Georg Cantor started with the silly idea to count all numbers. When he used bijection to redefine countability and declared the natural numbers countably infinite, he did not accept that while any natural number is countable there is no countable entity of all natural numbers. Nonetheless, he correctly found out that every rational number is also countable.
In order to count uncountable numbers too, he introduced the most cardinal mistake into mathematics: Cardinality. Instead to simply distinguish discrete and accordingly countable numbers from uncountable real numbers, he draw the wrong conclusion that there must be more real numbers than natural ones. Common sense tells us that this does not work with the original meaning of being absolutely infinite. Cantor, whose mother was Catholic, tried in vain to convince cardinal Franzelin that there is an Infinitum creatum sive Transfinitum below the Infinitum aeternum increativum sive Absolutum. Up to now, the notion infinity is murky in set theory. In a letter to Dedekind, Cantor himself excluded what he called "absolut unendliche" alias "inkonsistente Vielheiten".

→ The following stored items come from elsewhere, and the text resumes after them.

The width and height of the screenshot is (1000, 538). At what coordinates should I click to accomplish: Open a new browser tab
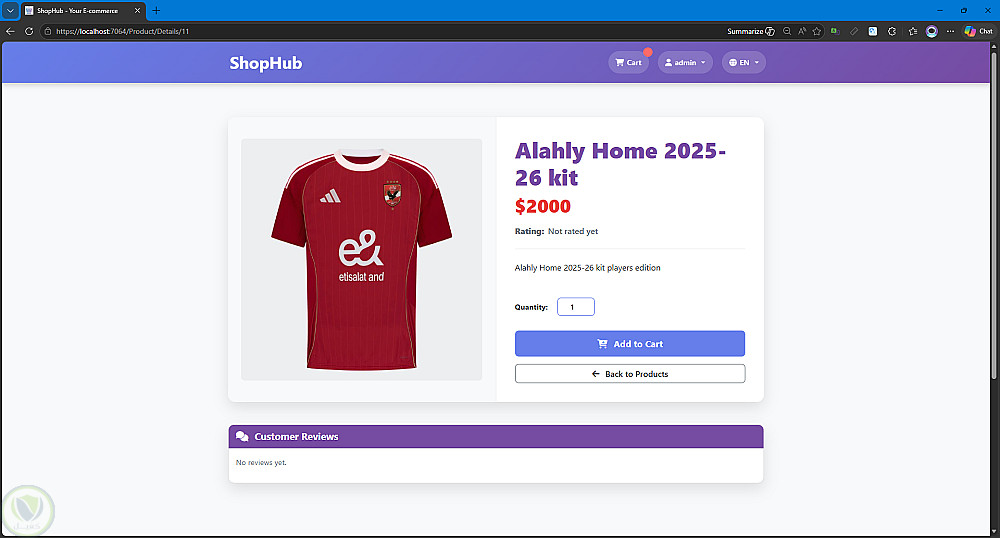(x=156, y=10)
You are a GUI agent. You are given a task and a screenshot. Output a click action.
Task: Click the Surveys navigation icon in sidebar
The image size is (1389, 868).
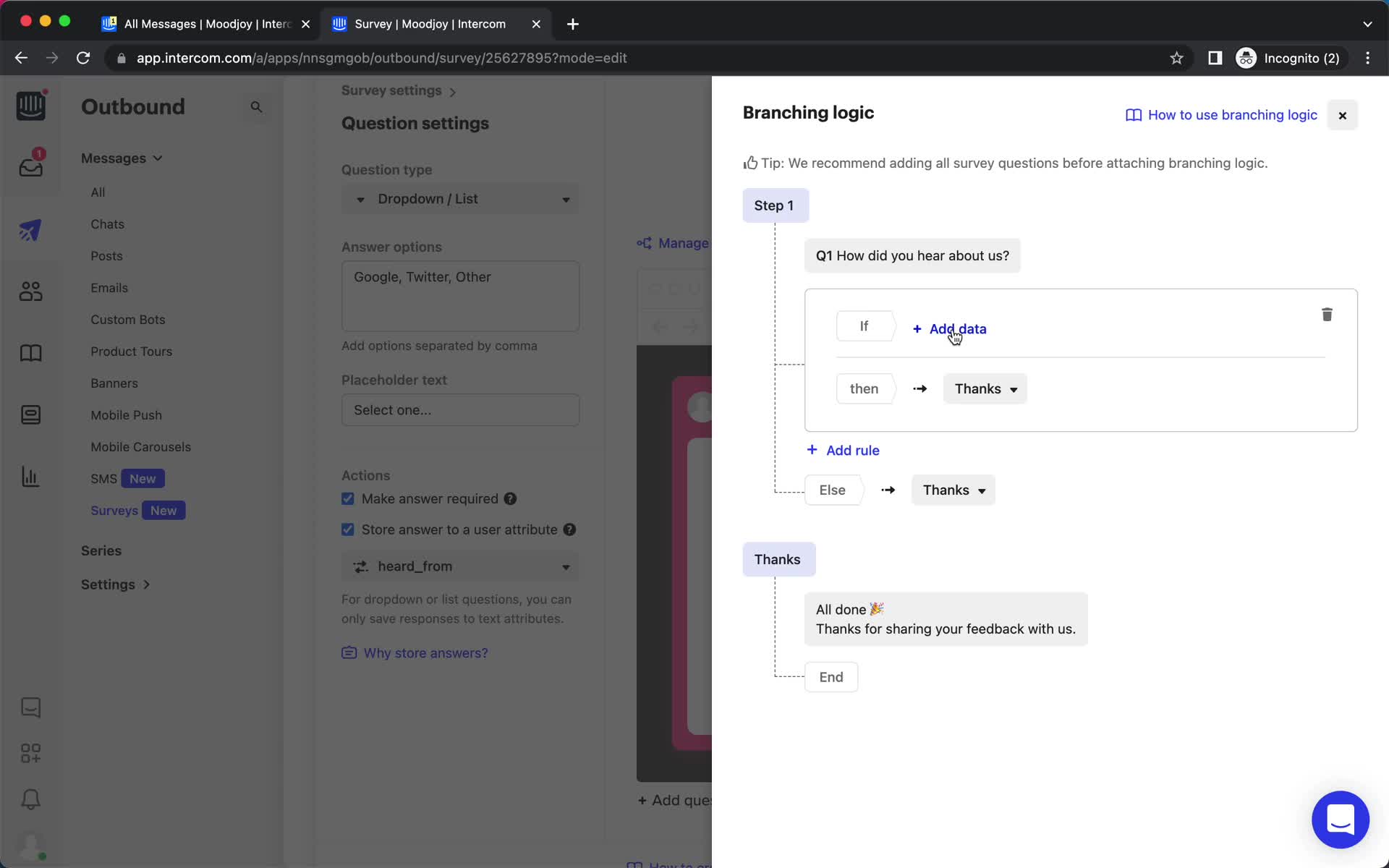tap(113, 510)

Dedekind's cut postulates - without any possibility for a proof - nothing else than trichotomy for the real numbers too: "... every point of one piece is located left from every point of the other one."
This is clearly at odds with the impossibility to resolve a line into a finite number of points. How differ so called real numbers from the rational ones? How can they fill the gaps between any two rational numbers?
Let me tell it as simply as possible: Rational numbers - irrational ones as well as incorporated rational ones - must be irreal in the sense that they are not countable. This means, they have to be represented like p/q with p as well as q infinite, in other words with infinite precision. Otherwise, for instance pi would differ from exact value. This means, even the tiniest difference between two rational numbers must be filled with a continuum which is not yet adequately described by the hugest number of points. Continuity is a different quality.
Imagine a letter with an uncountably lengthy post code. It will never arrive. While the difference between subsequent rational numbers can be made as small as you like, the difference between subsequent real numbers must be absolutely zero.
Of course, only approximations to such really real numbers can be numerically handled. On the other hand, several apparent problems including Schroedinger's cat vanish when we do not forget that mathematics is always treating the reals as if they were rationals. Weyl called them aptly a sauce.
Forget 0)[0 and 0](0 and 0)0(0 and the possibility to choose at will. The correct solution is to understand: For really reals, there is no difference between [ and ( at all.
Goedel questioned the hypothesis c = aleph_1 = 2 ^(aleph_0). He considered c much larger. So far there is no tenable basis for a quantitative comparison between the two qualities.